> [What the task asks]: Gather up every line from the entries below that uses the word "Collapse".

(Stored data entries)

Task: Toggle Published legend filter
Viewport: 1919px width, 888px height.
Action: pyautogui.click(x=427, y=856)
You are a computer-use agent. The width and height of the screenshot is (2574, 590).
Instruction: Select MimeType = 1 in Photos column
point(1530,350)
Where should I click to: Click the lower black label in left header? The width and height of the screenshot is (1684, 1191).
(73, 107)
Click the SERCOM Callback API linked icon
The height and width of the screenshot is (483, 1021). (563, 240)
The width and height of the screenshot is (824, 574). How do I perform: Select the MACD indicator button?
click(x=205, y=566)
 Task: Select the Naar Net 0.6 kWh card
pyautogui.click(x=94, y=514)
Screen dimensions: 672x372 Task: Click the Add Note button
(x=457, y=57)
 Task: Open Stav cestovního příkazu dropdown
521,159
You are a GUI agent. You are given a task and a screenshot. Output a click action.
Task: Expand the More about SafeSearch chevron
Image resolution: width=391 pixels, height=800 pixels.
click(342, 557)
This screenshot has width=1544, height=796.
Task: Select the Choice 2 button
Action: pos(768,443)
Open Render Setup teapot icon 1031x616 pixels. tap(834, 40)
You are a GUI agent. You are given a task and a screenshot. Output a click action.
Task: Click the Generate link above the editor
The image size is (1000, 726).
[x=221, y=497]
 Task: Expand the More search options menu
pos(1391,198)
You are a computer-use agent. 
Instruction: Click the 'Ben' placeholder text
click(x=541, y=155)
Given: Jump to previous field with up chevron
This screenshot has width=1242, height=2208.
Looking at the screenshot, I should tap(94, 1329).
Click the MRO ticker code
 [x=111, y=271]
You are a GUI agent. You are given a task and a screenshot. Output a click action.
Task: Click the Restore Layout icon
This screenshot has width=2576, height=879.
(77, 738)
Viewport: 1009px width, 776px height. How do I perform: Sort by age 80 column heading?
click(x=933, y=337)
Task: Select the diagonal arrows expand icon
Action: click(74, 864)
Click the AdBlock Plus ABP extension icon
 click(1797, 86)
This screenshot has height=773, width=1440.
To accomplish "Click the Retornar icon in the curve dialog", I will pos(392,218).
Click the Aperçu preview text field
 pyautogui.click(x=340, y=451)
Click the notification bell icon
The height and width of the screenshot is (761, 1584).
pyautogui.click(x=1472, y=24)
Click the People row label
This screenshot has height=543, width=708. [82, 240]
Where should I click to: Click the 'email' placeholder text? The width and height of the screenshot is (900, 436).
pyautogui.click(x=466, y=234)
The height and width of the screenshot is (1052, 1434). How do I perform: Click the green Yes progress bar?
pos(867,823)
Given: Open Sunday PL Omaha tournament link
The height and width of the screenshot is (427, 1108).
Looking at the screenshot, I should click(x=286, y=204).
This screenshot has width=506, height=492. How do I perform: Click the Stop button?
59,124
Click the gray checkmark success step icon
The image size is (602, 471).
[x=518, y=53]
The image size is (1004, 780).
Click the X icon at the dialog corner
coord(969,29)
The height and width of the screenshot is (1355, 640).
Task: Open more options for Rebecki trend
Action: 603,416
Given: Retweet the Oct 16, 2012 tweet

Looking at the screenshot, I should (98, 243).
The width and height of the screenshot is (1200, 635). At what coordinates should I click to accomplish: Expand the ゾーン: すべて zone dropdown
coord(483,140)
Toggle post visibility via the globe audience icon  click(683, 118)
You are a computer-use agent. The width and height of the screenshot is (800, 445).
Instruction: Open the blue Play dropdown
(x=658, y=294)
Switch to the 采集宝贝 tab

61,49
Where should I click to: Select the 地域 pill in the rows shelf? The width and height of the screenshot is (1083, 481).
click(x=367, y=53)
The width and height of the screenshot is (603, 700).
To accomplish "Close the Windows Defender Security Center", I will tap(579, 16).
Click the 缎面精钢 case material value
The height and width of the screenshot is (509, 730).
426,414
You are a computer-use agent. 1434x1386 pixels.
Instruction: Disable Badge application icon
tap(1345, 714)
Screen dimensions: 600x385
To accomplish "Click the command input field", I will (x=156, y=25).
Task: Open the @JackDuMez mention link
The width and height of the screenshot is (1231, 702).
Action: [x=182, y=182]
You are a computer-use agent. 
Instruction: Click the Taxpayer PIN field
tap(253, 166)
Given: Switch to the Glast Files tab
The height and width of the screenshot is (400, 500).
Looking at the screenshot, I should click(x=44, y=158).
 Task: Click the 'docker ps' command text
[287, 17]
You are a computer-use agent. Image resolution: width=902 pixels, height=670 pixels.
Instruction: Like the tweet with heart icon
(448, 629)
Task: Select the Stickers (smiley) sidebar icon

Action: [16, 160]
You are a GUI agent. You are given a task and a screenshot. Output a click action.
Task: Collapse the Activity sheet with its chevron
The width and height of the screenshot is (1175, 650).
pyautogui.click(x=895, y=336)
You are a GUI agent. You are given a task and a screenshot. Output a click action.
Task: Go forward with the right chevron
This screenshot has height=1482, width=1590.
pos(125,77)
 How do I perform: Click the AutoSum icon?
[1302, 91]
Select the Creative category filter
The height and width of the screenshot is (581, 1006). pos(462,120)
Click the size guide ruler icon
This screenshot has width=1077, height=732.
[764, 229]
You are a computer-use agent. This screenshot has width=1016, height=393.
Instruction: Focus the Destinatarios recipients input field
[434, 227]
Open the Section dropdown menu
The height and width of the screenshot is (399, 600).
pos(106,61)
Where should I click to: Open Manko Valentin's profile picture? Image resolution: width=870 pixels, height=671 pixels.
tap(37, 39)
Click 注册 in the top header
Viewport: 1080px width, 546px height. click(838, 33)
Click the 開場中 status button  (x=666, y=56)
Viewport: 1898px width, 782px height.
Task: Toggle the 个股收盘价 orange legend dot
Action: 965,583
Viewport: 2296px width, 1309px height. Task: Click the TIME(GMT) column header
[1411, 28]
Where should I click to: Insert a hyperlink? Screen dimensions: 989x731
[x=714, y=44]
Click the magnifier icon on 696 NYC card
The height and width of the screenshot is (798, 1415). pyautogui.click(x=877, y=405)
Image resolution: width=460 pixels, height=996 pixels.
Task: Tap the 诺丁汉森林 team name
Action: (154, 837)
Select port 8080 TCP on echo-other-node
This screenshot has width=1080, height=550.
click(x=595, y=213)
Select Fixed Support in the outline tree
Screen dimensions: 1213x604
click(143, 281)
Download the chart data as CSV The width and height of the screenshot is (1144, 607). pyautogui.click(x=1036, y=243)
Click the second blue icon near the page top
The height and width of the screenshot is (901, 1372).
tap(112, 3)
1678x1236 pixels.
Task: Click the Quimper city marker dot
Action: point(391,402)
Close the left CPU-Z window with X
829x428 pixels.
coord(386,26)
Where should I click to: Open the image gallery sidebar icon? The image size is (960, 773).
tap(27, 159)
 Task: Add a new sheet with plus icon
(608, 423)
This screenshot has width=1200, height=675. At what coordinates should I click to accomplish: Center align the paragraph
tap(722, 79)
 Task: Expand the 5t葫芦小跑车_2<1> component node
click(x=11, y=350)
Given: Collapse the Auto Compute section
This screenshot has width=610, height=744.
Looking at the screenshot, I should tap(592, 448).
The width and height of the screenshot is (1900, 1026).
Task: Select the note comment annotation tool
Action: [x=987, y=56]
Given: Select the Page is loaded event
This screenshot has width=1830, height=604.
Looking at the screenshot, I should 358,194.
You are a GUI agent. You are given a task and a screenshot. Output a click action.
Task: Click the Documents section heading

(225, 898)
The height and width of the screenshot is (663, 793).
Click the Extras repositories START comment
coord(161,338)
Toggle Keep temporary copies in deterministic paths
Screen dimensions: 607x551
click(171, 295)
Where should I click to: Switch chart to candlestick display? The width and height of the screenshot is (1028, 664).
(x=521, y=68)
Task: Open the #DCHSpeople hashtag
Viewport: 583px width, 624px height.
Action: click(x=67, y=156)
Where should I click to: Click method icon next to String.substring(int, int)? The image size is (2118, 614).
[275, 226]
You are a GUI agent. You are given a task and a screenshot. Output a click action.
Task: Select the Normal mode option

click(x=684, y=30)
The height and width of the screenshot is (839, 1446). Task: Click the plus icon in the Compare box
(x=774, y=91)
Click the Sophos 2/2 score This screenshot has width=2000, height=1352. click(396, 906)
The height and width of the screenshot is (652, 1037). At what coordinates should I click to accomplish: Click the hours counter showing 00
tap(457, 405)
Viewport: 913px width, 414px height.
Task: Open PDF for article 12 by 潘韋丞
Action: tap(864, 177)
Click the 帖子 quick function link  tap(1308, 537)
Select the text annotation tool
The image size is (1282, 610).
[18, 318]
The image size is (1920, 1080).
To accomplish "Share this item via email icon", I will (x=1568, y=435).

> [Task output]:
Task: Collapse the Activity sheet with its chevron
Given: Collapse the Auto Compute section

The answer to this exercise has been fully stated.